Cómo mejorar nuestra predicación sagrada

Columna del P. Antonio Rivero, L.C.

Roma, (Zenit.org) Antonio Rivero | 2361 hits

Hablemos ahora del predicador sagrado: catequista, diácono, sacerdote, obispo.

¿Qué debe hacer un predicador antes de predicar?

En primer lugar, debe primero escuchar la Palabra de Dios, pues es ahí de donde “toda la instrucción cristiana, y en puesto privilegiado la homilía, recibe de la Palabra de la Escritura alimento saludable y por ella da frutos de santidad” (Concilio Vaticano II, Dei Verbum 24). Puede seguir estos pasos:

Tomar el texto bíblico y leer: Debe ser una lectura en la fe y desde la fe: el predicador se aproxima al texto en la fe de la Iglesia, en un tiempo litúrgico, en un momento determinado de la vida eclesial y en medio del quehacer pastoral con su comunidad.

Le ayudará también un mínimo trabajo de exégesis de esos textos: ese enfrentarse científicamente con el texto, para llegar al sentido literal. El sentido literal (humano) logra llegar a lo que el autor sagrado quiso expresar, en su contexto histórico, sus destinatarios y el género literario empleado. Para la exégesis el predicador también puede ayudarse de comentarios a ese texto bíblico: Dicho comentario no debe ser muy prolijo, ni se debe perder en detalles, sino que nos acerque al contexto histórico y al sentido del texto. Pero no puedo quedarme aquí.

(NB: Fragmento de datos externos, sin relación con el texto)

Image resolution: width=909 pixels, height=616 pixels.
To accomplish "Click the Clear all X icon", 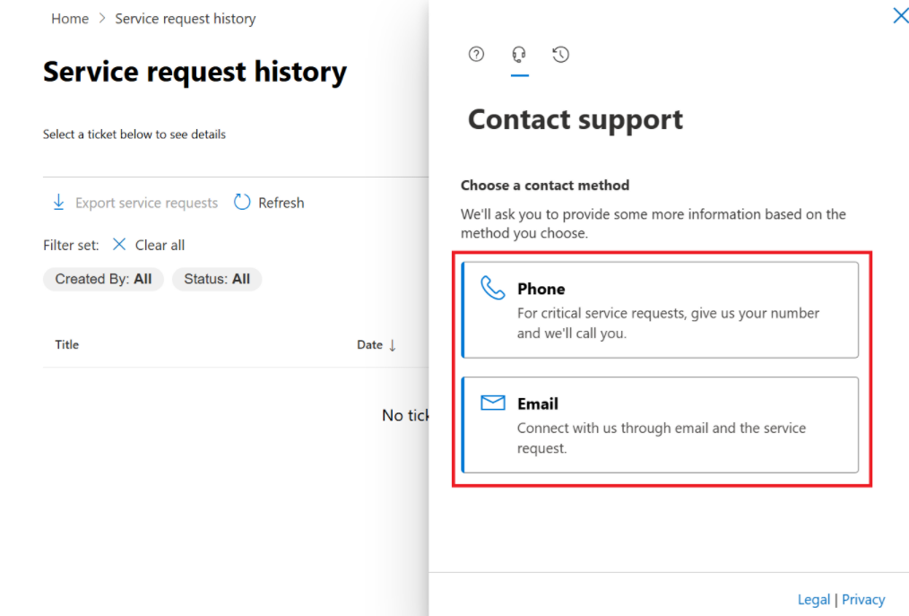I will (119, 244).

El predicador debe encontrar el sentido profundo de los textos, su alcance espiritual. Y esto lo logra mediante la propia meditación personal de esos textos. “Es en el interior de la letra, en la profundidad del sentido literal, donde debe buscarse el sentido espiritual del texto sagrado” (Ignacio de la Potterie, “La interpretación de la Sagrada Escritura”). Por tanto, hay que llegar al sentido espiritual (divino) del texto sagrado, a lo que Dios quería dar a conocer con esas palabras del autor sagrado. Este es el sentido que más nos interesa en la predicación, y se logra llegar a él cuando se leen y se meditan esos textos bíblicos bajo la influencia del Espíritu Santo en el contexto del misterio pascual de Cristo y de la vida nueva que proviene de él. Como predicador me interesa el sentido literal (exégesis) en orden al sentido profundo espiritual para que sea alimento para los oyentes. Así se pasa del “entonces” al “hoy”. Esto es la predicación.

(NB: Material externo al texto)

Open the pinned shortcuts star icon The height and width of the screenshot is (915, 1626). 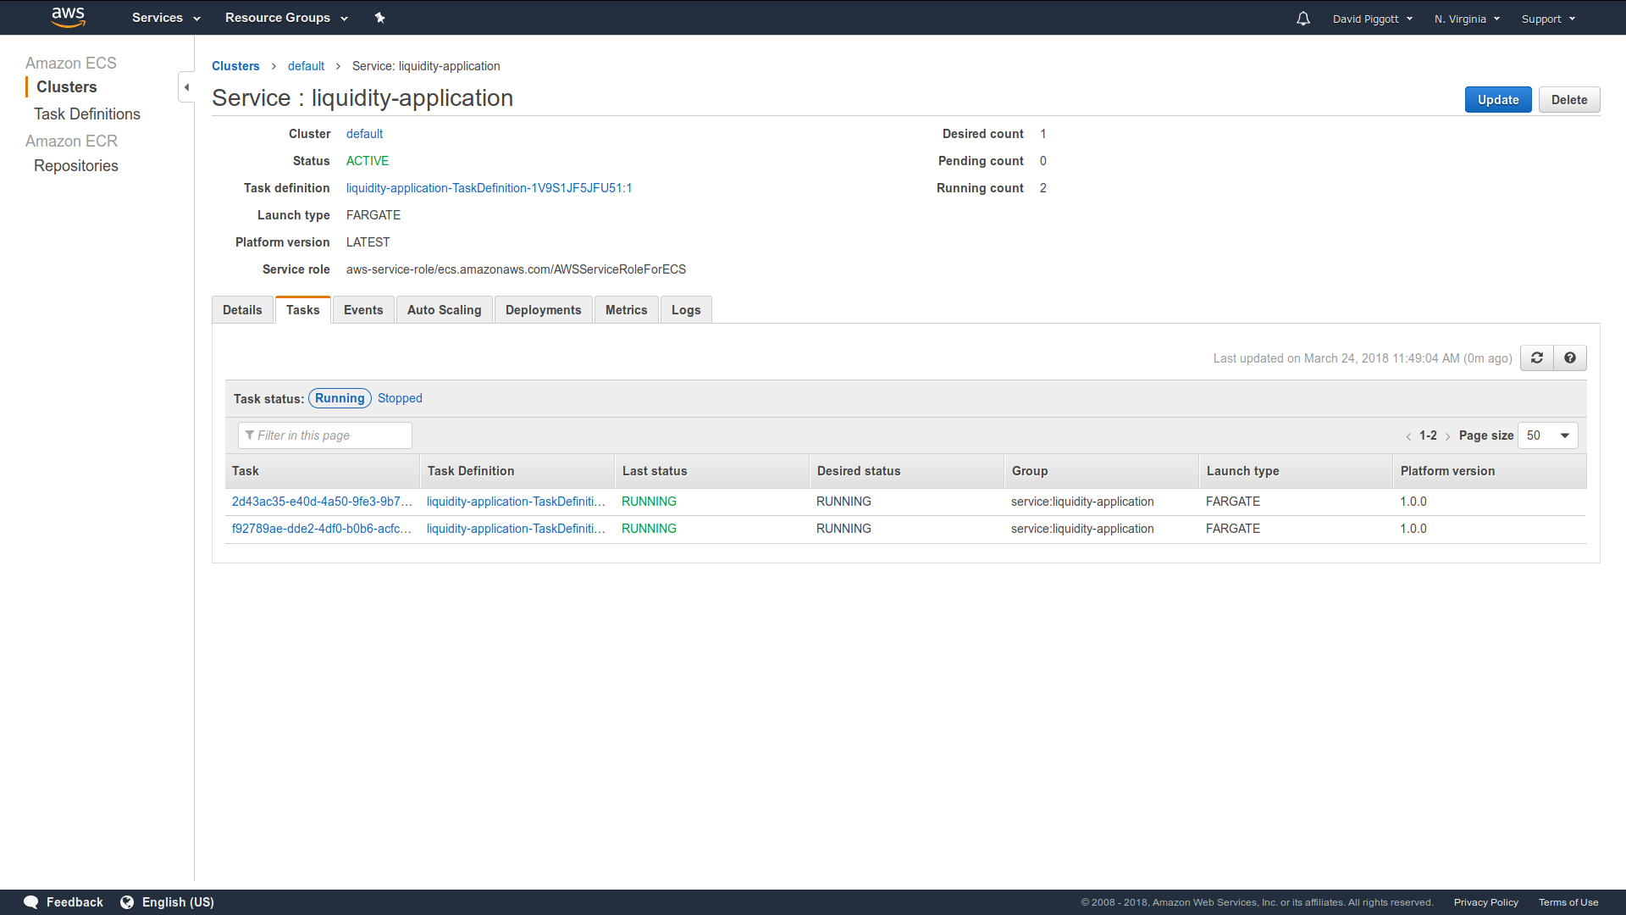point(380,17)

Por tanto, nadie tiene que ser un oyente de la Palabra de Dios tan puntual y dispuesto como el mismo predicador. La Palabra de Dios va a penetrar primero en el predicador. Este conocimiento rumiante y sapiencial de la Escritura es el que más necesitamos como predicadores, y el que más nos dará luces y fuerzas para el camino tanto para nosotros (para no estar diciendo nuestras ideas personales o caer en la vanidad) como para los que nos escuchen. Sin meditación, la predicación se convierte en un producto de la mesa de despacho, que luego hay que verter al pueblo desde el púlpito. En la meditación se experimenta la fuerza viva del texto. Sólo cuando el predicador se ha dejado interpelar por el texto, puede invitar también a su comunidad. Se trata de hacer pasar el sentido de la página sagrada a la vida propia y a la vida de los fieles. La meditación es el puente donde se encuentran la Palabra de Dios y el hombre de hoy. Todo predicador debería decir lo mismo que san Juan: “Lo que hemos visto con nuestros ojos, lo que contemplamos…os lo anunciamos a vosotros” (1 Jn 1, 1-3). Don Ángel Herrera decía que “las homilías deben caldearse en el Sagrario y en la oración…La Palabra de Dios, sea cual fuere el tono, el lugar y el auditorio, no puede servirse fría” (La Palabra de Cristo, I, 67).

En pocas palabras, como decía D. Bonhoeffer, el predicador debe encontrarse con la Palabra de Dios: en la mesa de estudio, preparando seriamente su ministerio con la ayuda de los oportunos subsidios y comentarios; en el reclinatorio, orando la Palabra que va a predicar, de modo que no sólo sepa hablar “de” Dios, sino ante todo hable “a” y “con” Dios en su oración personal; y finalmente en el púlpito, dejando que en el momento mismo de su ministerio resuene en él mismo, antes que en sus hermanos, lo que Dios nos comunica.